You have tried physio and found it wanting. This does not surprise me. NHS physio is one size fits all.

Sleep is a must for fine control of muscles.

You say: "...at l4-l5 and t7-t8 where I have a small disc herniation but that doesn't seem to be causing my issues (so they say)."

This is where the lack of knowledge of engineering systems and feedbacks results in you being given the wrong information.

You need to see a chiropractor.
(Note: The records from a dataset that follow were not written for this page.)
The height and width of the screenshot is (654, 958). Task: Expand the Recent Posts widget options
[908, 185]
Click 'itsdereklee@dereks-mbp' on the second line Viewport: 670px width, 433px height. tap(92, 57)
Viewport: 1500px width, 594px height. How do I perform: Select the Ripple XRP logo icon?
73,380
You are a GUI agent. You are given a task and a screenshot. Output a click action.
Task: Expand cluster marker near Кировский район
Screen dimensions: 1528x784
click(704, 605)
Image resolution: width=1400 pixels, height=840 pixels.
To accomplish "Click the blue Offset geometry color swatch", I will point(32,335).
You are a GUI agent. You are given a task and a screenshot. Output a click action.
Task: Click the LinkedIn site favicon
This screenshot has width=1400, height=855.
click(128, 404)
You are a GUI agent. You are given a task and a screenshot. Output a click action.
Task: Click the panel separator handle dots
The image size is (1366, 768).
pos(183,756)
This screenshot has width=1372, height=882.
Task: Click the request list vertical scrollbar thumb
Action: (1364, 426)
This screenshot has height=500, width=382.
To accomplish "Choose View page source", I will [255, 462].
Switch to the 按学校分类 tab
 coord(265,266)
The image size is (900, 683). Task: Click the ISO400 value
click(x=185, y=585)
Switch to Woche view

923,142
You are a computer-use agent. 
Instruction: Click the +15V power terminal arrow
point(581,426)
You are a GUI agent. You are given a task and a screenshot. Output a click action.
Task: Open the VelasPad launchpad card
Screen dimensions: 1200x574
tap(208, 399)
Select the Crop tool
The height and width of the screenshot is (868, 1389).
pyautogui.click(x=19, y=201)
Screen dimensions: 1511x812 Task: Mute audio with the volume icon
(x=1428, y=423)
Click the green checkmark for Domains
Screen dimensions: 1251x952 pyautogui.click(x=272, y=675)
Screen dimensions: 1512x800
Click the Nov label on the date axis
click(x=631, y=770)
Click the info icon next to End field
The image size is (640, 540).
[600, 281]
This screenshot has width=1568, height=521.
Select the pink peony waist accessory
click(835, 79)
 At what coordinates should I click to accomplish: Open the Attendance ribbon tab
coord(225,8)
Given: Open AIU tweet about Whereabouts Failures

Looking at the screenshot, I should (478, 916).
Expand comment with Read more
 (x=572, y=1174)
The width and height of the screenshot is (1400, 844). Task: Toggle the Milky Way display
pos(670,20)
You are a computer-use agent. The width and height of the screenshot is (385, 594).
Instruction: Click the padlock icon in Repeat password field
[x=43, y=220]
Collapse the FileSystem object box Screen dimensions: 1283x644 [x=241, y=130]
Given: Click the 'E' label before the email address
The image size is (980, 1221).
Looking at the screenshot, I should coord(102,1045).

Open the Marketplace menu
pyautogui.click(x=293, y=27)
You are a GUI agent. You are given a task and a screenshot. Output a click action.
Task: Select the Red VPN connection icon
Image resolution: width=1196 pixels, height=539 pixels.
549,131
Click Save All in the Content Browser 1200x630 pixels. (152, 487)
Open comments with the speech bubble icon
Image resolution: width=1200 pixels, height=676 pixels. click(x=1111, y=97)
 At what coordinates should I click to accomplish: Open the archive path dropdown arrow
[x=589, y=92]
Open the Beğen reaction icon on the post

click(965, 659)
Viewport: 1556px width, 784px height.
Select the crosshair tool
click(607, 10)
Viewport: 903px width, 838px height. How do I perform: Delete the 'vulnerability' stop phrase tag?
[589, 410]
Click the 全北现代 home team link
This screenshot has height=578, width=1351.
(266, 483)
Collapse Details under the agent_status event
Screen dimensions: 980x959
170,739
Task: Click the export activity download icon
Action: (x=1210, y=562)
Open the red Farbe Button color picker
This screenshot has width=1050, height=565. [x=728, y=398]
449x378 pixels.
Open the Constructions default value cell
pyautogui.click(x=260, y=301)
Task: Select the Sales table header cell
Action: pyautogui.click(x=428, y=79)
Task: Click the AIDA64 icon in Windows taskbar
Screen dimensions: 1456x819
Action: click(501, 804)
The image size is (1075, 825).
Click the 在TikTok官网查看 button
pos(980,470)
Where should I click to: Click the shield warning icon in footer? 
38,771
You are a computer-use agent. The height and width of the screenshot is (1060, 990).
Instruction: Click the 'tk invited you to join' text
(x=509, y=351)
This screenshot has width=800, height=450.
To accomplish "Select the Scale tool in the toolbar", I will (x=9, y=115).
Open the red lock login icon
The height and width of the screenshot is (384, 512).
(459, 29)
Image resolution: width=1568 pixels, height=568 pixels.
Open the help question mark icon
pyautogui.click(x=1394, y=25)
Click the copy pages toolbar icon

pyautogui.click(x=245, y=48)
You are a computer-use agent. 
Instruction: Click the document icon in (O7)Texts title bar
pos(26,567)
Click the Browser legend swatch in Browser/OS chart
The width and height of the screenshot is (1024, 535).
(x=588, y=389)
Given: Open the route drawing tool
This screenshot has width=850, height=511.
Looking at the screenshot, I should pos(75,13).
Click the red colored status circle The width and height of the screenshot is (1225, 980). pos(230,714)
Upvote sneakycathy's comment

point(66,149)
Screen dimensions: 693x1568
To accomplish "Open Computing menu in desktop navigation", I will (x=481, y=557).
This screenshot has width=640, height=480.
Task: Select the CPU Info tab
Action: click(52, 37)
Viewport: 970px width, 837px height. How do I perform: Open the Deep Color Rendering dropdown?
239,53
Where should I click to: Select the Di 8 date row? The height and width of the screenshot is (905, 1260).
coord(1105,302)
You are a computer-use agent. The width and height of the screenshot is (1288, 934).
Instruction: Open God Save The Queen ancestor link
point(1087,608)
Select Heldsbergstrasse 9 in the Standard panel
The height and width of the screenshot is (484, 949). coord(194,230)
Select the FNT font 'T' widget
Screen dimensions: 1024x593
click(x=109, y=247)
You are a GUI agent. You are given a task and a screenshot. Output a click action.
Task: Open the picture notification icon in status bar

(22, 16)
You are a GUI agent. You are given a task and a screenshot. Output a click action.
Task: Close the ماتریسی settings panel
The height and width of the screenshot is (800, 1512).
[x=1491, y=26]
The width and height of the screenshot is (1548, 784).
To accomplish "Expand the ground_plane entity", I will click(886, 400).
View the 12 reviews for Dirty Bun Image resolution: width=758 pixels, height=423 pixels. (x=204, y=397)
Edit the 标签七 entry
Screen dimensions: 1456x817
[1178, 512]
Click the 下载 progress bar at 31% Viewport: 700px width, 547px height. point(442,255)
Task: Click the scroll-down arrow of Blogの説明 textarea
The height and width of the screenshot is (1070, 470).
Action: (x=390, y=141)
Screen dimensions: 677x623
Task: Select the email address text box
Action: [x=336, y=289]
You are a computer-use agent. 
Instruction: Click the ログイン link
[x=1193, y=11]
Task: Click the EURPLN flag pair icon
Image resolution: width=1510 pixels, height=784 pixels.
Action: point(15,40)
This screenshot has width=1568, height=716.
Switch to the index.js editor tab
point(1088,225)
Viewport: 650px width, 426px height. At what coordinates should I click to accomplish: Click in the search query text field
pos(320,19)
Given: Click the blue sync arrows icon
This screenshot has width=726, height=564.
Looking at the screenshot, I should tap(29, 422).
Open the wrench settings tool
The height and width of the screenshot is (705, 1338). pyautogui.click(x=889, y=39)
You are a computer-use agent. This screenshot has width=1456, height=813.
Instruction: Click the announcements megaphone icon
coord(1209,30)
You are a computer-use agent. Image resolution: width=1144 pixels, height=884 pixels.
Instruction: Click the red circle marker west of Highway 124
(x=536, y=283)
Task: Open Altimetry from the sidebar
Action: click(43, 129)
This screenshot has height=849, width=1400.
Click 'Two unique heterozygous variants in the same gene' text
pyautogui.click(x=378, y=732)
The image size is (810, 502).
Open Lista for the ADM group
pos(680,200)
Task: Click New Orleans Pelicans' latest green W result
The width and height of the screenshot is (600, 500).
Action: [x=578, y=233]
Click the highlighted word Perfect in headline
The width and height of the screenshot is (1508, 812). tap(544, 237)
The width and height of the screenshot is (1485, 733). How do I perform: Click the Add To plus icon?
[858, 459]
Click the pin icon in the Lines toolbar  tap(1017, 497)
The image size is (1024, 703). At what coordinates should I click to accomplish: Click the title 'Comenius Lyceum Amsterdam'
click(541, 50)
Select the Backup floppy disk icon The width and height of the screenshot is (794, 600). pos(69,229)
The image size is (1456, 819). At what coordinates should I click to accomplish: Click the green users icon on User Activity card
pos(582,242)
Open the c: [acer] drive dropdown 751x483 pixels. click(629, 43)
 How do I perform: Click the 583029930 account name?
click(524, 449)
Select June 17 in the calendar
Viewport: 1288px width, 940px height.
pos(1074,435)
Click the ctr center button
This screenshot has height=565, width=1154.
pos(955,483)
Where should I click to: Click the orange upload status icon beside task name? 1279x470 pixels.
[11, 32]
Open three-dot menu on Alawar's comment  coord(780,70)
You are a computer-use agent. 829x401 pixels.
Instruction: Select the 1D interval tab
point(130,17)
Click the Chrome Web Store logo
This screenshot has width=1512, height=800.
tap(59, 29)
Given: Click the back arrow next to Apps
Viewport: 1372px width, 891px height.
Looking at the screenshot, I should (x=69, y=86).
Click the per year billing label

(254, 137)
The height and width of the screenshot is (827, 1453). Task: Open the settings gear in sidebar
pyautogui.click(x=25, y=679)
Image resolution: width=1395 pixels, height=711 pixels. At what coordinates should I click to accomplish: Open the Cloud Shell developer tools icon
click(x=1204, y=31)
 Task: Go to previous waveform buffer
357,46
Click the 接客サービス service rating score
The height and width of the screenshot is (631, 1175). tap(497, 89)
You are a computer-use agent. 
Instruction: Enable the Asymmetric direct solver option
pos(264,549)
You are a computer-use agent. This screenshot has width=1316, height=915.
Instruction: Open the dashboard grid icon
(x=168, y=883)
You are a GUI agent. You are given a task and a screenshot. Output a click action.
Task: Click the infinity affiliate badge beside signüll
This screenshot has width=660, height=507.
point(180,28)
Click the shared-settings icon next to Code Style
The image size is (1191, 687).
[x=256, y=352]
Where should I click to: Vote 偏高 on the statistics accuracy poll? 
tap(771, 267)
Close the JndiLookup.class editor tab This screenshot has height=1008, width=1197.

Your muscles in the back may be too tight. This may be causing the issue with the left wrist.

The splint may well make your wrist issue worse because it restricts muscle movement. By all means have the splint on when doing heavy lifting, but take it off otherwise. Lack of movement will cause worse issues.

Many people do not release the hips when doing things this results in the muscles in the back doing things they should not with resultant stress on discs.

An Alexander Teacher can show you things about moving in a better way that I cannot describe in this forum.

Blueberry91• in reply tojohnsmith5 years ago

Thank you I will bear that all in mind

5 years ago

Hi there, I would ask your GP if you need to speak to a neurologist your symptoms you describe might need looking at and they will know if it is neuro , good luck .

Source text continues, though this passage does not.